A US senator has introduced a bill that would prevent copyright holders compelling ISPs to reveal names and information about subscribers suspected of copyright infringement without first filing a civil lawsuit.

The bill was introduced yesterday by Kansas Republican Senator Sam Brownback, a Republican. It comes as the music industry battles with some ISPs and privacy advocates over its tactic of filing subpoenas to require service providers to provide data on users suspected of illegal file-downloading.

The proposed legislation, titled the 'Consumers, Schools, and Libraries Digital Rights Management Act of 2003', responds directly to ongoing litigation between the Recording Industry Association of America (RIAA) and ISPs Verizon Services and SBC Communications, Brownback said.

The RIAA has filed 1,600 informational subpoenas in recent months in a nationwide campaign to track down illegal file-sharers. The subpoenas, permitted under a provision of the 1998 Digital Millennium Copyright Act (DMCA), have come under fire from groups claiming that the method invades user privacy.


The US Congress is examining the legality of the subpoena provision of the DMCA. Senator Orrin Hatch earlier this month questioned the RIAA's subpoena campaign and asked the music industry to come up with a different way to pursue copyright infringers. Hatch's comments came one day after the RIAA announced it was suing 261 individuals accused of illegally downloading music – one of which was a 12-year-old girl.

Brownback's bill would require copyright holders to file a civil lawsuit before obtaining information on suspected infringers instead of just filing a subpoena with a court clerk, making pursuing suspected illegal file traders more costly and time-consuming.

Currently, all that is required to obtain the name and address of an individual is that the person or group making the request identify themselves as a copyright owner and file a one-page subpoena request with a clerk of the court, along with a declaration swearing that a subscriber is pirating your copyright, Brownback said. Then the ISP has no choice but to divulge the identifying information of the subscriber, he added.

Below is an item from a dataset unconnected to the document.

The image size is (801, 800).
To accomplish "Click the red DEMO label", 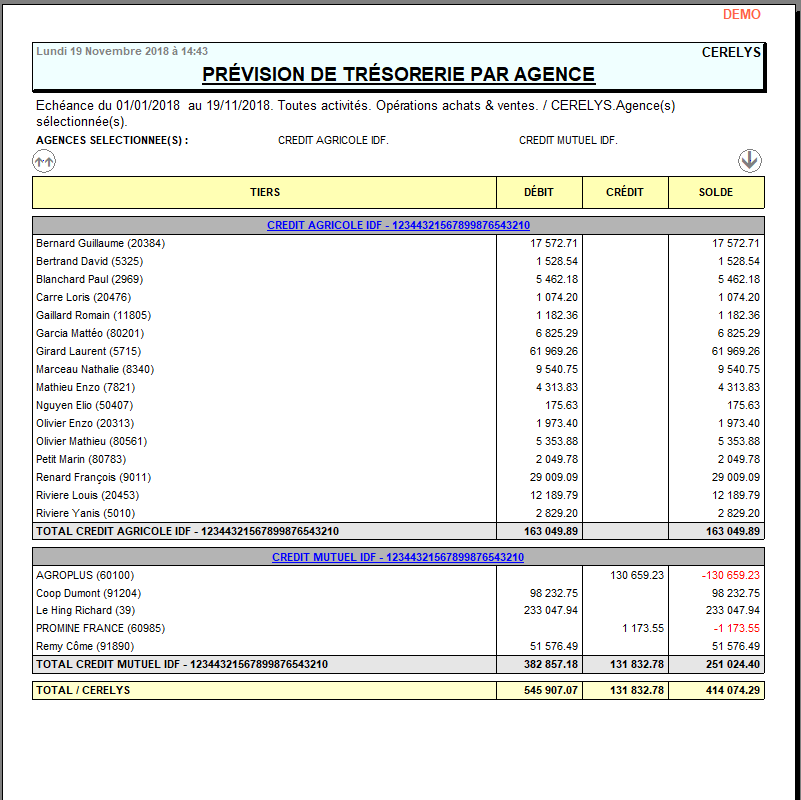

The Electronic Frontier Foundation (EFF), which is supporting the bill, said that it would also require clear labeling of CDs, DVDs and software that have digital rights management restrictions. In addition, the bill preserves the right to donate digital media products to libraries and schools and limits federal regulators' ability to impose technical mandates on digital television providers, the EFF said.

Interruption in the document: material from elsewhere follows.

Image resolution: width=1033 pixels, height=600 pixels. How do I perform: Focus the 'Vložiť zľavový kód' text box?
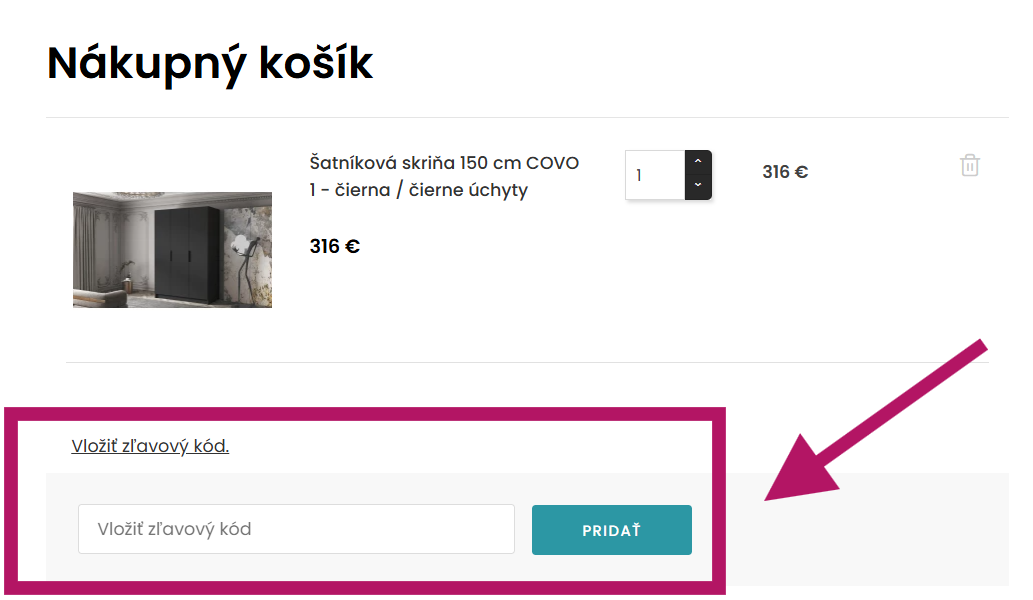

Brownback's bill recognizes that the federal government must act to protect the rights of law-abiding consumers and innovators, EFF Legal Director Cindy Cohn said in a statement.

RIAA president Cary Sherman defended the subpoena process, saying the subpoenas and the 261 lawsuits his organization filed against alleged music uploaders on September 8 are one tool in an effort to educate Internet users that downloading copyrighted music is illegal.